By Lilly’s, Logan’s, and Laci’s mom, Emily:
I have three special needs children that are on the Empowerment Scholarship Account. In 2015-2017, I was sending my children to public school. I have one daughter that has severe needs. I was going to IEP meetings and leaving them crying. All I wanted was my daughter to get the help that she needs, but I felt like I was always getting a major push back. I felt like the school wanted to give her the bare minimum.
When I did fight back, I got retaliated against. I went to an IEP meeting, being promised a one-on-one aide for her. Then, as I was enrolling her, the nurse aide said “we decided to wait and see about the one-on-one aide.” That is not what we agreed to in the meeting. So I asked for another IEP immediately, and they provided it, but it came with a cost.

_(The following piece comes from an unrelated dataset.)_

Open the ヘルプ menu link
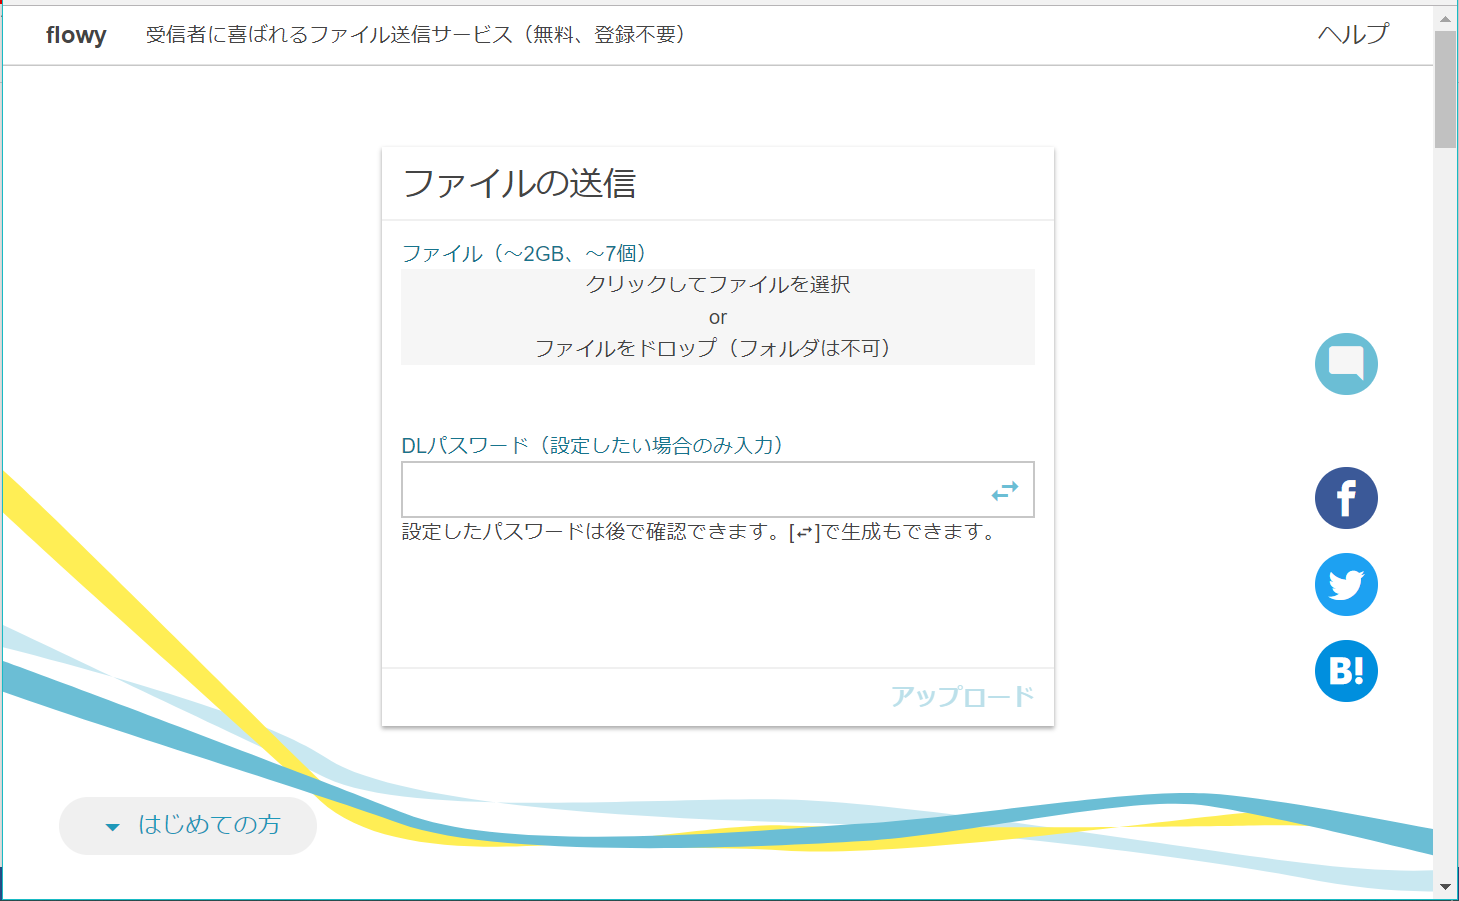The width and height of the screenshot is (1459, 901). 1353,34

My daughter has dystonia cerebral palsy, which means she has uncontrollable movements. When she kicks, her legs hit the side of her wheelchair and cause bruises. We try to pad the wheelchair, but she kicks them off. The principal started calling DCS on me for her bruises. I brought in a letter from the neurologist explaining the reason. It did not stop the principal. He told me in front of DCS that for every bruise she gets, even if he knows why and how she gets them, he will call DCS on me. He flat out told me that we can not work as a team for my daughter. Luckily, DCS heard that and flagged the school. I no longer got investigated for the calls. But I did not feel comfortable at that school either.
We moved and went to another public school. My daughter needs a lot of therapy. Sitting in her wheelchair all day is not in her best interest. The school only wanted to provide her with 1.5 hours of therapy per week. I then tried to get developmental disabilities services to come in and do therapy with her during school hours. Where we live, that is the only option. The public school would not let an outside agency do therapy with her at school. That meant I would be losing six hours of therapy per week.
My son was at another school. He has serious mental health issues. He had to be hospitalized for suicidal idealization. He also had to be pulled out for speech, resource, therapy appointments, med checks, etc. By the end of first grade, he still didn’t know how to read, and was very behind in school.
We found out about the ESA (Education Savings Account), and we have been so blessed for it. I am so thankful for ESA. We have decided to hire tutors, paraprofessionals, and therapist with the ESA. My daughter with cerebral palsy, now gets over eight hours of therapy per week, instead of 1.5 hours. We have a one-on-one paraprofessional that works with her everyday.
My son struggled a lot this last year with his mental health. But whenever he was in the hospital, or has appointments, we are able to start up where we left off. He does not have a classroom that kept going on without him. He has now caught up and is on grade level. We have learned that he also has dyslexia, learning processing disorders and ADHD. But I am able to work one on one with him. I have him in sports, karate, and swimming to help him, thanks to the ESA program.
Lastly, I have a younger daughter who has been diagnosed with autism. She is incredibly smart, but likes to do things her own way. She is above grade level, thanks to ESA. A classroom would just hold her back. I am able to pay for a tutor that can work with her, as she is able to go at her own speed. She is in first grade but doing third grade work. She loves to learn! And I am able to put her in dance, swimming and art classes, so she can learn to socialize without risk of being bullied for her differences.
I am so thankful for ESA. It is life-changing for my family.